Encinia has since been fired and indicted by a grand jury on perjury charges.

Mirissa Tucker, a senior at Prairie View A&M University, told Rewire that the vigil was to give voice to Bland and other victims of racism and police brutality. “Sandy still speaks,” Tucker said. “Sandy speaks through us at the Waller County jail.”

Activists played a recording of Bland speaking through a loudspeaker during the vigil. Bland had been outspoken about issues of racism and police brutality prior to her death.

“White people, if all lives mattered, would there need to be a hashtag for Black lives mattering?” Bland asks in a video she posted on Facebook, which was played at the vigil. “We can’t help but get pissed when we see situations where it’s clear the Black life didn’t matter .… Show me in American history where all lives have mattered. Show me where there has been liberty and justice for all.”

Tucker said that she came to the vigil to “push through the fear” she has about racism and police brutality, because the issues are too important and require immediate action.

“Fear is not going to stop what is going on, fear is not going to overshadow the fact that people are dying, fear is not going to overshadow what we need to do in order to stop people from dying,” Tucker said to Rewire.

Bland supporters have spent three nights holding vigil outside the Waller County jail, until the exact time Bland’s body was reportedly discovered in a jail cell. Activists also gathered for a protest on the sidewalk along the street where Bland was arrested.

The street was renamed by the Prairie View City Council in April, and is now Sandra Bland Parkway.

Houston-based activist Cayenne Nebula spoke to those gathered on Sunday at 4:30 p.m., a year to the date that Bland was arrested. “She should still be here fighting with us. She should still be fighting this fight with us. She still has a voice in the community by us speaking for her,” said Nebula, reported KVUE.

The anniversary of Bland’s death comes in the wake of the deaths of Alton Sterling and Philando Castile, Black men killed by police officers in Baton Rouge, Louisiana, and Falcon Heights, Minnesota, respectively.

Days later five police officers were shot and killed and nine others were injured, when a sniper opened fire during a Black Lives Matter demonstration.

“We get past a week like we just had and not only do we have to grieve those losses, but we still have to pay homage to Sandra Bland,” Tucker told Rewire. “There’s a lot on our plate when it comes to grieving, there’s a lot on our plate when it comes to remembering the lives that were lost.”  

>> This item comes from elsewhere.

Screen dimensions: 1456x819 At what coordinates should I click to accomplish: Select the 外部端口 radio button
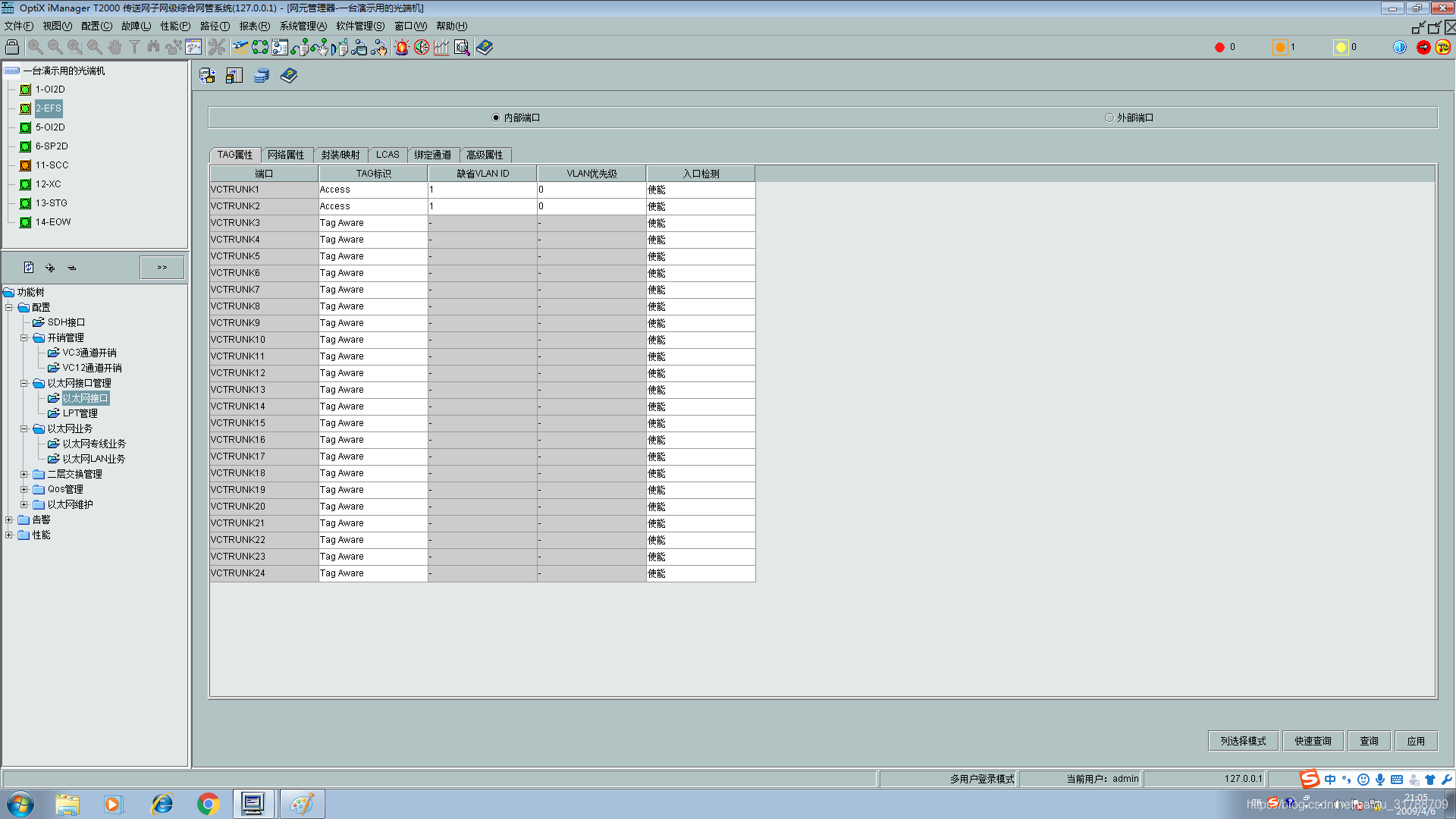coord(1109,118)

Tucker says that’s why it’s important to remember Bland and the other victims of police brutality and racism. “We still haven’t forgotten about Sandra Bland,” Tucker said. “We still remember the legacy that Sandra left.”

The vigil at the jail ended Wednesday morning at approximately 9 a.m., the time when Waller County jail officials are said to have discovered that Bland had died in her cell.

A wrongful death lawsuit was brought by the family of Bland, and it was announced at a hearing in December that the trial would start on January 23, 2017.